### ACTIVITY
At the line containing "This screenshot has width=800, height=532.", begin an exact copy, and continue through the last line of the entries below. Leave out any pictures.

Data extracted from a collection:
☆ ☆ ☆ ☆

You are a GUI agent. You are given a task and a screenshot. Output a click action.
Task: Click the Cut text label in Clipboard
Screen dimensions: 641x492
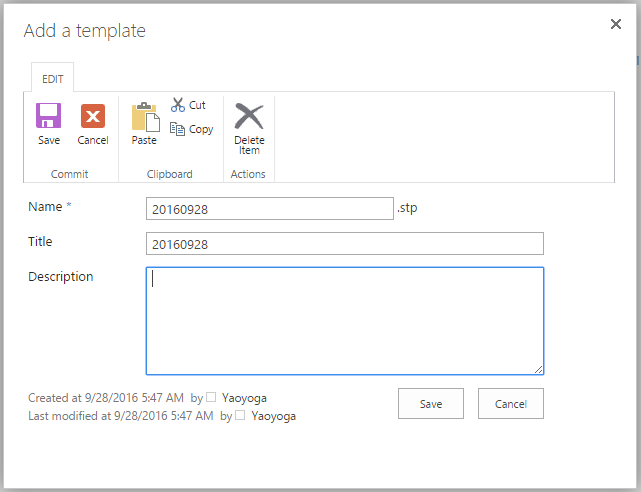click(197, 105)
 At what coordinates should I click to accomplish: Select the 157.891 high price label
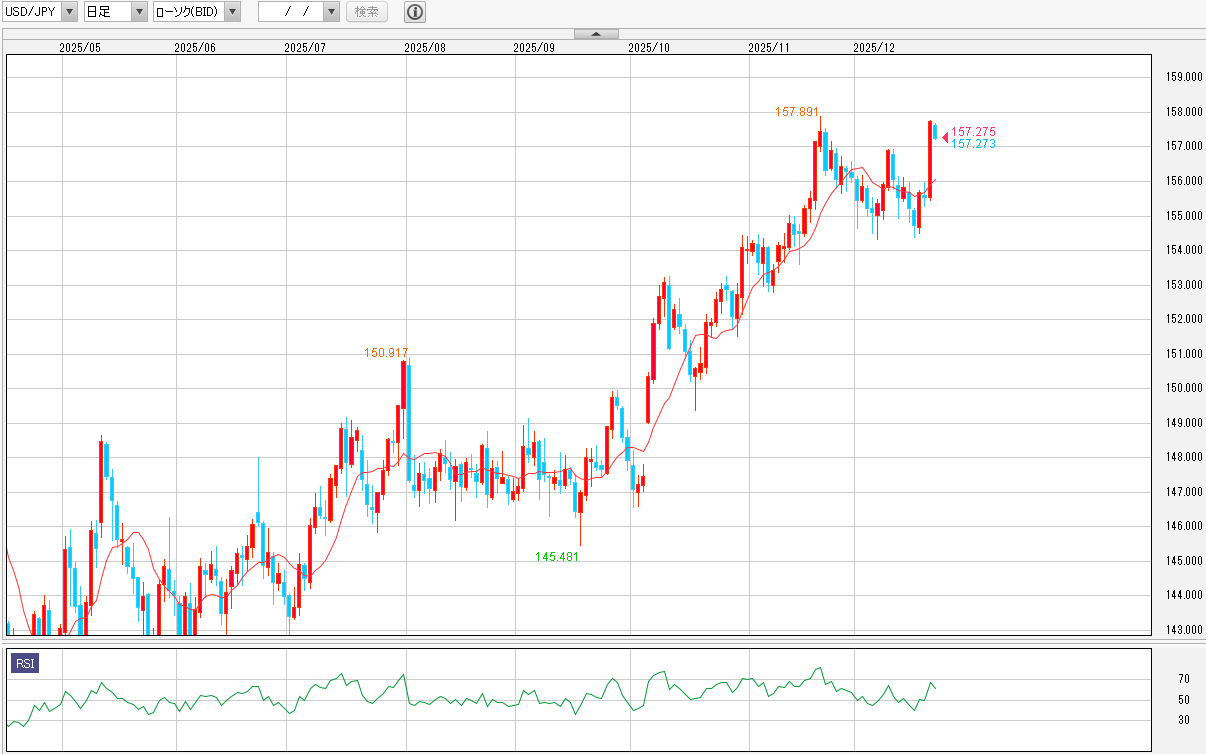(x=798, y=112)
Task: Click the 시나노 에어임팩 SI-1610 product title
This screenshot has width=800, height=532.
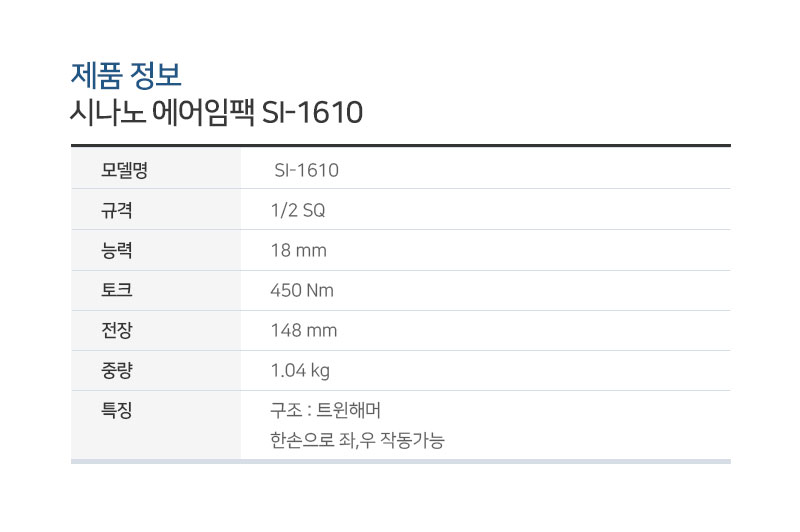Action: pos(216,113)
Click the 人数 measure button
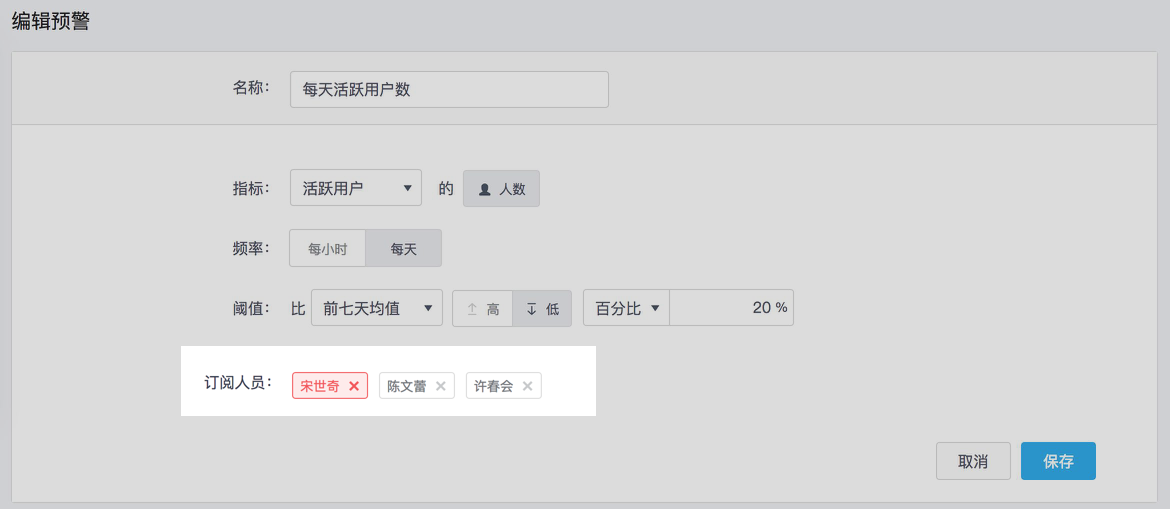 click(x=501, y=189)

☆ ☆ ☆ ☆

### WORKED SOLUTION
This screenshot has width=800, height=532.
Action: pos(216,113)
Click the 人数 measure button
 click(x=501, y=189)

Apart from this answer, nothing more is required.